Le tapis géant est un coup de génie. Il étouffe les cris et autorise les autorités bourgeoises à regarder ailleurs, vers les salons feutrés des élites économiques vivant des richesses – toujours plus grandes — créées par les classes populaires. Ne rien voir, ne rien entendre, ne rien dire, ne rien faire. Plus pour longtemps. Le tapis n'est plus assez grand.
La moitié de la population romande creuse dans ses économies, dépense ce qu'elle gagne ou se contente de mettre 100 balles dans une vieille chaussette chaque mois, révèle notre sondage représentatif, réalisé avec M.I.S Trend. Ces 48% vivotent. L'inflation, elle, virevolte.
Combien de temps avant la révolte?
Combien de temps avant que monsieur et madame Tout-le-monde aient vidé leurs bas de laine? Combien de temps avant que le Conseil fédéral et le Parlement, désavoué dans cette crise du pouvoir d'achat par 90% des Romandes et Romands, ne prennent leurs responsabilités et agissent?

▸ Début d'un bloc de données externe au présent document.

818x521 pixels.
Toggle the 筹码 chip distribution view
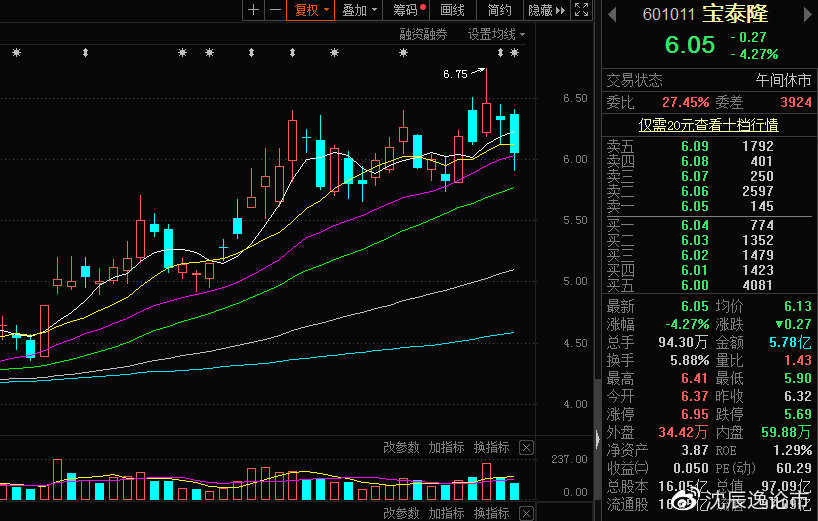408,10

Combien de temps avant que les Chambres forcent les entreprises qui saucent leurs actionnaires et thésaurisent à augmenter les salaires réels? Combien de temps avant que les élues et élus fassent baisser les loyers, trouvent des solutions pour plafonner les prix des produits alimentaires, baissent ceux des transports publics, répartissent enfin les richesses? Combien de temps avant la révolte?

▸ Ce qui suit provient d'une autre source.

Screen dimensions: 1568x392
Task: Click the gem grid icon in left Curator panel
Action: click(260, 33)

Les résultats de notre sondage
La paix sociale est morte. Pour 1001 raisons. Exemple: en 2023, les patrons des 37 plus grosses boîtes du pays gagnent en moyenne 139 fois plus que leurs larbins les moins payés, selon une étude du syndicat Unia. Indécence.
Un tapis volant, et vite!
En 1918, la grève générale s'était achevée en même temps que la vie de trois ouvriers, tués à Granges (SO) d'une balle dans le dos par l'armée, toujours là pour défendre l'ordre établi et le libéralisme. La droite au pouvoir avait su acheter un retour au calme en faisant de vraies concessions: la semaine de 48 heures (!), la création de l'AVS — qui entrera en vigueur 30 ans plus tard... — et la mise en place d'un système électoral à la proportionnelle.
Comme en 1918, la Suisse ne peut plus cacher ses (nouveaux) pauvres et ne cajoler que ses riches à coups de cadeaux fiscaux ou de sauvetage de grandes banques. Les autorités bourgeoises vont à nouveau devoir mettre beaucoup d'eau dans leur grand cru.
Il y a bien longtemps que le peuple, dont plus de la moitié ne croit plus en ce système démocratique malade, a cessé de faire des vœux en frottant sa lampe magique. Mais il est temps de lui offrir un immense tapis volant.